WLAN
- Lancaster, Pennsylvania; United States;
- Frequency: 1390 kHz
- Branding: Rumba 100.5

Programming
- Format: Defunct (was Spanish tropical)
- Affiliations: Premiere Networks

Ownership
- Owner: iHeartMedia, Inc.; (iHM Licenses, LLC);
- Sister stations: WHKF; WHP; WLAN-FM; WRBT; WRVV; WTKT;

History
- First air date: August 9, 1946
- Last air date: May 27, 2025
- Call sign meaning: Lancaster

Technical information
- Licensing authority: FCC
- Facility ID: 52260
- Class: D
- Power: 1,100 watts (day); 18 watts (night);
- Transmitter coordinates: 40°3′38.35″N 76°18′57.85″W﻿ / ﻿40.0606528°N 76.3160694°W

Links
- Public license information: Public file; LMS;
- Webcast: Listen live (via iHeartRadio)
- Website: rumbalancaster.iheart.com

= WLAN (AM) =

WLAN (1390 kHz, "Rumba 100.5") was a commercial AM radio station licensed to serve Lancaster, Pennsylvania. The station was owned by iHeartMedia, Inc. through licensee iHM Licenses, LLC, and aired a Spanish tropical music format.

==History==
WLAN signed on for the first time on August 9, 1946. The station was originally owned by The Peoples Broadcasting Company, operated by the Altdoerffer family of Lancaster County, Pennsylvania. In January 1948, the Federal Communications Commission (FCC) authorized WLAN to change from 1,000 watts (daytime only) to 1,000 watts (full-time), concurrent with a change in frequency from 1320 kHz to 1390 kHz. In 1949, a companion FM station was added, WLAN-FM. In the 1960s and 1970s, WLAN offered a Top 40 format and was an affiliate of the ABC Contemporary Network. As Top 40 music listening switched to FM, WLAN became an adult contemporary music station, and by the early 2000s it switched to adult standards.

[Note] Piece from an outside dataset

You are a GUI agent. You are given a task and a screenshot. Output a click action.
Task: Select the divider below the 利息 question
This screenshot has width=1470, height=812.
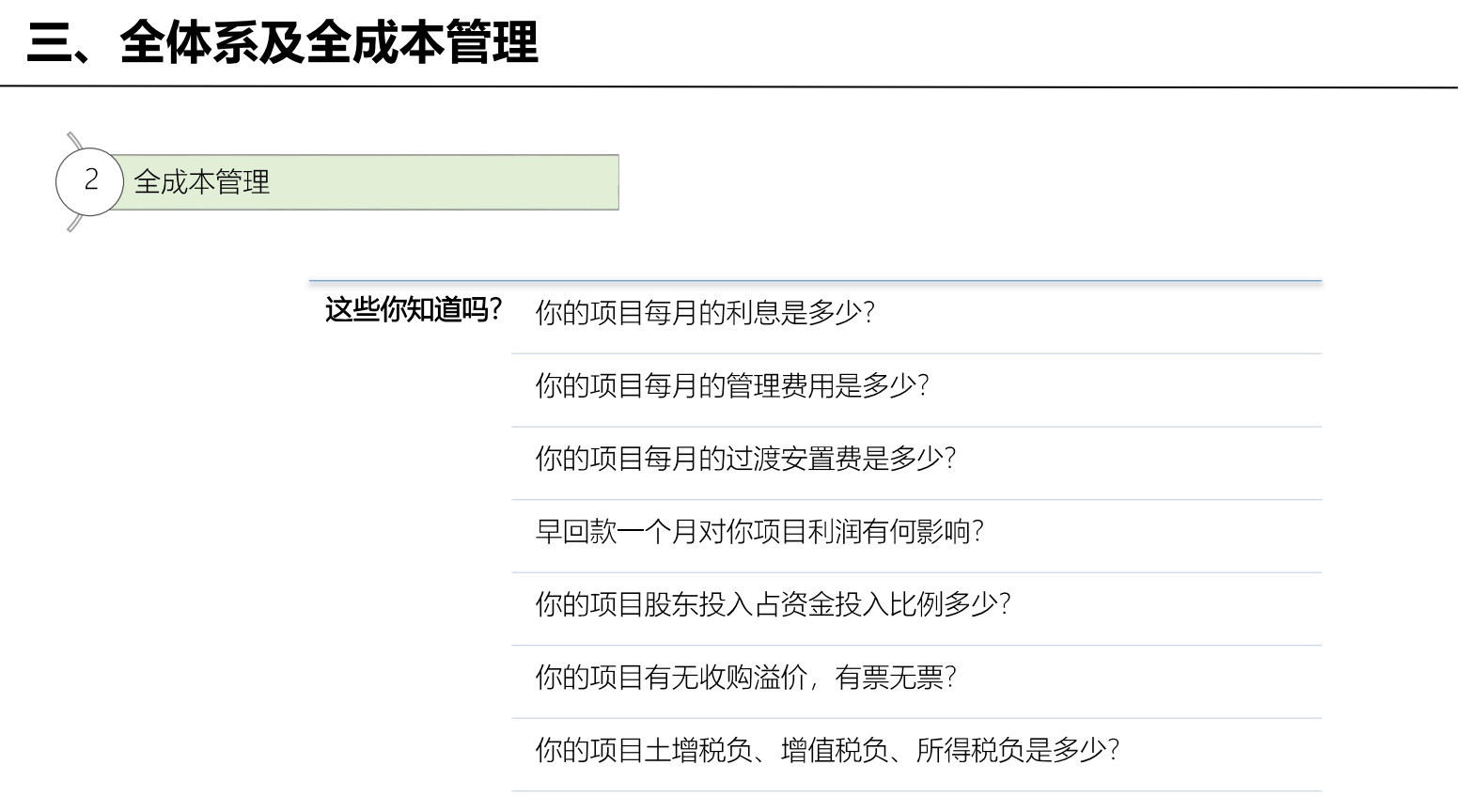point(916,353)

On January 4, 2010, WLAN changed its format from standards to classic hits. Then, on February 7, 2012, the station switched to a conservative talk radio format, simulcast from co-owned WHP in Harrisburg, Pennsylvania. Programming included Glenn Beck, Rush Limbaugh, and other nationally syndicated conservative talk hosts, along with WHP's RJ Harris and Bob Durgin.

On January 7, 2010, WLAN informed the FCC that it was about to lose its long-time transmitter site. Franklin & Marshall College, which owned the site, decided not to renew the lease. WLAN chose to apply to move its transmitter to the WLPA transmitter site and diplex its signal into WLPA's non-directional antenna. The change from a directional antenna array at the former site to a non-directional antenna resulted in WLAN having to reduce power from 5,000 watts day and 1,000 watts night to 1,100 watts day and 18 watts night, with a corresponding downgrade from Class B to Class D. The FCC granted WLAN a new license with the updated facilities on August 23, 2010.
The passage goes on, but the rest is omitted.